### [SET EXERCISE]
Rewrite the listing below with "GUI agent" changed to "interface agent" wherever it occurs, keeping every other word and line as it is.

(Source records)

_ _ _ _

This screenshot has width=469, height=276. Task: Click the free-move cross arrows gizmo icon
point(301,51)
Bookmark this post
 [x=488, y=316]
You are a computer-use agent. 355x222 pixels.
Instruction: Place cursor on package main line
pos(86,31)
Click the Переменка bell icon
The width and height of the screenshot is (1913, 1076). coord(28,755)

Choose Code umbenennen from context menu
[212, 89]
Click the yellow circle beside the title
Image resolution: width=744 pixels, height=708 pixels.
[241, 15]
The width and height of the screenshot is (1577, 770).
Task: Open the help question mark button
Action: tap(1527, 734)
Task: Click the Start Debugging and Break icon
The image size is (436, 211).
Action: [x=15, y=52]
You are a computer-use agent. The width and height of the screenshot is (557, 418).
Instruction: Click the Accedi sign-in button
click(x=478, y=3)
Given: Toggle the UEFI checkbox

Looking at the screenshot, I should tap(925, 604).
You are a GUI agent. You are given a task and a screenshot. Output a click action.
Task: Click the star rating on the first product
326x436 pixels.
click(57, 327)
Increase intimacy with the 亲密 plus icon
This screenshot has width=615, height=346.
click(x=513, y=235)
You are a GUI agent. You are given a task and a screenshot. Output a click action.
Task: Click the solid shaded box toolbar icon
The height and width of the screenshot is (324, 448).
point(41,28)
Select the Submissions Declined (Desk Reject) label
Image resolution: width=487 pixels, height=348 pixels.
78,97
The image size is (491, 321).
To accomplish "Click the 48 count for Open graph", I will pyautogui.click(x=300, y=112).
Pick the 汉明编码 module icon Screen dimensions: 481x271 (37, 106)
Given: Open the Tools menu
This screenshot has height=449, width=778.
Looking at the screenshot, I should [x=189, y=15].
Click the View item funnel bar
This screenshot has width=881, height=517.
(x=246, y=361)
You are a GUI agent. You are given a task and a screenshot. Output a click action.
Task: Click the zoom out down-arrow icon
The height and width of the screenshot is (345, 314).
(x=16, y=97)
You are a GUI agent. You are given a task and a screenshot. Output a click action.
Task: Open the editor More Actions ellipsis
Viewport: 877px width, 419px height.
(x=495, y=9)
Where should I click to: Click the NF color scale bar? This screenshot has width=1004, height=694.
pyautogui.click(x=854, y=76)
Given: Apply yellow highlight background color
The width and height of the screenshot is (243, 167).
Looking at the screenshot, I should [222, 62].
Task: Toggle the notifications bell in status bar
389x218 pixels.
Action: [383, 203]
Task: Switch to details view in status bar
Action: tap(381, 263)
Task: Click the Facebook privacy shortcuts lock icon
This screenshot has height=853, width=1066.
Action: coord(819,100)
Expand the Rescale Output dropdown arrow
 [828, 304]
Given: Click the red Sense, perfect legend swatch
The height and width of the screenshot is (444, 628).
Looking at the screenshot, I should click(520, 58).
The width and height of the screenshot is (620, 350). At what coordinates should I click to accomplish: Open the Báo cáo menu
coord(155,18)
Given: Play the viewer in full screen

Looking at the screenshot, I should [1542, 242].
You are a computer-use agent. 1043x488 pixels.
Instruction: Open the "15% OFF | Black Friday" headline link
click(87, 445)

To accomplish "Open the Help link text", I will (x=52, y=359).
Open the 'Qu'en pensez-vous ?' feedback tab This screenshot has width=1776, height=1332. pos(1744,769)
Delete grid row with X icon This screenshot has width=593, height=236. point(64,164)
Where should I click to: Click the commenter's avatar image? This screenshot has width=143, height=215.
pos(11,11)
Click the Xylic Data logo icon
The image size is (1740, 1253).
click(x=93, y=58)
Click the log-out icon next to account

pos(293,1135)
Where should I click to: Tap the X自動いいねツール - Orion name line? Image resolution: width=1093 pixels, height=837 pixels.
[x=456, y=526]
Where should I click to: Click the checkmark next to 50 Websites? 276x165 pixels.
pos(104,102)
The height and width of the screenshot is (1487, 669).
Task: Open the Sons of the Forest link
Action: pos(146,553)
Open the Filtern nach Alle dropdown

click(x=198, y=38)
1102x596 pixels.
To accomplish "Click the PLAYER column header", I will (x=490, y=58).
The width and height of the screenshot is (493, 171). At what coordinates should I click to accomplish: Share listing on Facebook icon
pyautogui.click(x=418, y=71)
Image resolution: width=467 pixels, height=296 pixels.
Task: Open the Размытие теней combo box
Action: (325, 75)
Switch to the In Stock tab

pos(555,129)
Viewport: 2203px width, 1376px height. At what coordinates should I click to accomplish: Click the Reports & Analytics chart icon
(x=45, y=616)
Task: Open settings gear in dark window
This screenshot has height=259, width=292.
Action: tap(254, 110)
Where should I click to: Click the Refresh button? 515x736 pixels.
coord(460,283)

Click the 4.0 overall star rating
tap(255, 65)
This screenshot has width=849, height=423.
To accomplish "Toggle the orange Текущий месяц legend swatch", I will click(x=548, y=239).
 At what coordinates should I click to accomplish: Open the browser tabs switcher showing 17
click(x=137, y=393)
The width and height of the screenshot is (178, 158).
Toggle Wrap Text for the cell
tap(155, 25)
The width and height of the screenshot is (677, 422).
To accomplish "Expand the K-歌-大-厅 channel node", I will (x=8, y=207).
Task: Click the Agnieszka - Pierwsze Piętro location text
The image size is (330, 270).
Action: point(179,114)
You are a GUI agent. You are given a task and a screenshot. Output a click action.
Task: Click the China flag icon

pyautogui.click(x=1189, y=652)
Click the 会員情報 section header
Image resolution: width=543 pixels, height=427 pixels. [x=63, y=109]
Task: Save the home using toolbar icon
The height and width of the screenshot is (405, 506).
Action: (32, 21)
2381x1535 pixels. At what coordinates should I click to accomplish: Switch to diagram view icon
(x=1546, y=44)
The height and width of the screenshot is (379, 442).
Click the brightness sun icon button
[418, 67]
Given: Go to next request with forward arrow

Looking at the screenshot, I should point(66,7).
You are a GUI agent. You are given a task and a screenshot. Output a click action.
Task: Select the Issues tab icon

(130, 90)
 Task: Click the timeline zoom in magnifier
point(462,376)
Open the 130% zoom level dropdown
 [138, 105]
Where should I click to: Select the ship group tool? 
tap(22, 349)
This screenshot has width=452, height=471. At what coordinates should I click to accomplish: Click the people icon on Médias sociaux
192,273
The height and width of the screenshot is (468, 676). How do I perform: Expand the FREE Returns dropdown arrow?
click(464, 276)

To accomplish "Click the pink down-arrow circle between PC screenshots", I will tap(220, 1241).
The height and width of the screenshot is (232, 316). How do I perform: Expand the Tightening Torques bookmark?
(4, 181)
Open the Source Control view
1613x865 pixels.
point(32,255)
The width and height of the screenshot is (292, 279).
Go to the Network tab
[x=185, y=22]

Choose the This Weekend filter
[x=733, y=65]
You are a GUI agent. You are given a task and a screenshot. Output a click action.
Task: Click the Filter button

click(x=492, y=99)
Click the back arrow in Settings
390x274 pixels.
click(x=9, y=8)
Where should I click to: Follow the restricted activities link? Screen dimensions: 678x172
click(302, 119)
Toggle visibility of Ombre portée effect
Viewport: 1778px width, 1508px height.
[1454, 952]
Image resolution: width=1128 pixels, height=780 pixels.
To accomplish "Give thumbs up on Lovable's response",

_ _ _ _

### [OUTPUT BELOW]
This screenshot has width=469, height=276. Task: Click the free-move cross arrows gizmo icon
point(301,51)
Bookmark this post
 [x=488, y=316]
You are a computer-use agent. 355x222 pixels.
Instruction: Place cursor on package main line
pos(86,31)
Click the Переменка bell icon
The width and height of the screenshot is (1913, 1076). coord(28,755)

Choose Code umbenennen from context menu
[212, 89]
Click the yellow circle beside the title
Image resolution: width=744 pixels, height=708 pixels.
[241, 15]
The width and height of the screenshot is (1577, 770).
Task: Open the help question mark button
Action: tap(1527, 734)
Task: Click the Start Debugging and Break icon
The image size is (436, 211).
Action: [x=15, y=52]
You are a computer-use agent. The width and height of the screenshot is (557, 418).
Instruction: Click the Accedi sign-in button
click(x=478, y=3)
Given: Toggle the UEFI checkbox

Looking at the screenshot, I should tap(925, 604).
You are a interface agent. You are given a task and a screenshot. Output a click action.
Task: Click the star rating on the first product
326x436 pixels.
click(57, 327)
Increase intimacy with the 亲密 plus icon
This screenshot has width=615, height=346.
click(x=513, y=235)
You are a interface agent. You are given a task and a screenshot. Output a click action.
Task: Click the solid shaded box toolbar icon
The height and width of the screenshot is (324, 448).
point(41,28)
Select the Submissions Declined (Desk Reject) label
Image resolution: width=487 pixels, height=348 pixels.
78,97
The image size is (491, 321).
To accomplish "Click the 48 count for Open graph", I will pyautogui.click(x=300, y=112).
Pick the 汉明编码 module icon Screen dimensions: 481x271 (37, 106)
Given: Open the Tools menu
This screenshot has height=449, width=778.
Looking at the screenshot, I should [x=189, y=15].
Click the View item funnel bar
This screenshot has width=881, height=517.
(x=246, y=361)
You are a interface agent. You are given a task and a screenshot. Output a click action.
Task: Click the zoom out down-arrow icon
The height and width of the screenshot is (345, 314).
(x=16, y=97)
You are a interface agent. You are given a task and a screenshot. Output a click action.
Task: Open the editor More Actions ellipsis
Viewport: 877px width, 419px height.
(x=495, y=9)
Where should I click to: Click the NF color scale bar? This screenshot has width=1004, height=694.
pyautogui.click(x=854, y=76)
Given: Apply yellow highlight background color
The width and height of the screenshot is (243, 167).
Looking at the screenshot, I should [222, 62].
Task: Toggle the notifications bell in status bar
389x218 pixels.
Action: [383, 203]
Task: Switch to details view in status bar
Action: tap(381, 263)
Task: Click the Facebook privacy shortcuts lock icon
This screenshot has height=853, width=1066.
Action: coord(819,100)
Expand the Rescale Output dropdown arrow
 [828, 304]
Given: Click the red Sense, perfect legend swatch
The height and width of the screenshot is (444, 628).
Looking at the screenshot, I should click(520, 58).
The width and height of the screenshot is (620, 350). At what coordinates should I click to accomplish: Open the Báo cáo menu
coord(155,18)
Given: Play the viewer in full screen

Looking at the screenshot, I should [1542, 242].
You are a computer-use agent. 1043x488 pixels.
Instruction: Open the "15% OFF | Black Friday" headline link
click(87, 445)

To accomplish "Open the Help link text", I will (x=52, y=359).
Open the 'Qu'en pensez-vous ?' feedback tab This screenshot has width=1776, height=1332. pos(1744,769)
Delete grid row with X icon This screenshot has width=593, height=236. point(64,164)
Where should I click to: Click the commenter's avatar image? This screenshot has width=143, height=215.
pos(11,11)
Click the Xylic Data logo icon
The image size is (1740, 1253).
click(x=93, y=58)
Click the log-out icon next to account

pos(293,1135)
Where should I click to: Tap the X自動いいねツール - Orion name line? Image resolution: width=1093 pixels, height=837 pixels.
[x=456, y=526]
Where should I click to: Click the checkmark next to 50 Websites? 276x165 pixels.
pos(104,102)
The height and width of the screenshot is (1487, 669).
Task: Open the Sons of the Forest link
Action: pos(146,553)
Open the Filtern nach Alle dropdown

click(x=198, y=38)
1102x596 pixels.
To accomplish "Click the PLAYER column header", I will (x=490, y=58).
The width and height of the screenshot is (493, 171). At what coordinates should I click to accomplish: Share listing on Facebook icon
pyautogui.click(x=418, y=71)
Image resolution: width=467 pixels, height=296 pixels.
Task: Open the Размытие теней combo box
Action: (325, 75)
Switch to the In Stock tab

pos(555,129)
Viewport: 2203px width, 1376px height. At what coordinates should I click to accomplish: Click the Reports & Analytics chart icon
(x=45, y=616)
Task: Open settings gear in dark window
This screenshot has height=259, width=292.
Action: tap(254, 110)
Where should I click to: Click the Refresh button? 515x736 pixels.
coord(460,283)

Click the 4.0 overall star rating
tap(255, 65)
This screenshot has width=849, height=423.
To accomplish "Toggle the orange Текущий месяц legend swatch", I will click(x=548, y=239).
 At what coordinates should I click to accomplish: Open the browser tabs switcher showing 17
click(x=137, y=393)
The width and height of the screenshot is (178, 158).
Toggle Wrap Text for the cell
tap(155, 25)
The width and height of the screenshot is (677, 422).
To accomplish "Expand the K-歌-大-厅 channel node", I will (x=8, y=207).
Task: Click the Agnieszka - Pierwsze Piętro location text
The image size is (330, 270).
Action: point(179,114)
You are a interface agent. You are given a task and a screenshot. Output a click action.
Task: Click the China flag icon

pyautogui.click(x=1189, y=652)
Click the 会員情報 section header
Image resolution: width=543 pixels, height=427 pixels. [x=63, y=109]
Task: Save the home using toolbar icon
The height and width of the screenshot is (405, 506).
Action: (32, 21)
2381x1535 pixels. At what coordinates should I click to accomplish: Switch to diagram view icon
(x=1546, y=44)
The height and width of the screenshot is (379, 442).
Click the brightness sun icon button
[418, 67]
Given: Go to next request with forward arrow

Looking at the screenshot, I should point(66,7).
You are a interface agent. You are given a task and a screenshot. Output a click action.
Task: Select the Issues tab icon

(130, 90)
 Task: Click the timeline zoom in magnifier
point(462,376)
Open the 130% zoom level dropdown
 [138, 105]
Where should I click to: Select the ship group tool? 
tap(22, 349)
This screenshot has width=452, height=471. At what coordinates should I click to accomplish: Click the people icon on Médias sociaux
192,273
The height and width of the screenshot is (468, 676). How do I perform: Expand the FREE Returns dropdown arrow?
click(464, 276)

To accomplish "Click the pink down-arrow circle between PC screenshots", I will tap(220, 1241).
The height and width of the screenshot is (232, 316). How do I perform: Expand the Tightening Torques bookmark?
(4, 181)
Open the Source Control view
1613x865 pixels.
point(32,255)
The width and height of the screenshot is (292, 279).
Go to the Network tab
[x=185, y=22]

Choose the This Weekend filter
[x=733, y=65]
You are a interface agent. You are given a task and a screenshot. Output a click action.
Task: Click the Filter button

click(x=492, y=99)
Click the back arrow in Settings
390x274 pixels.
click(x=9, y=8)
Where should I click to: Follow the restricted activities link? Screen dimensions: 678x172
click(302, 119)
Toggle visibility of Ombre portée effect
Viewport: 1778px width, 1508px height.
[1454, 952]
Image resolution: width=1128 pixels, height=780 pixels.
To accomplish "Give thumbs up on Lovable's response",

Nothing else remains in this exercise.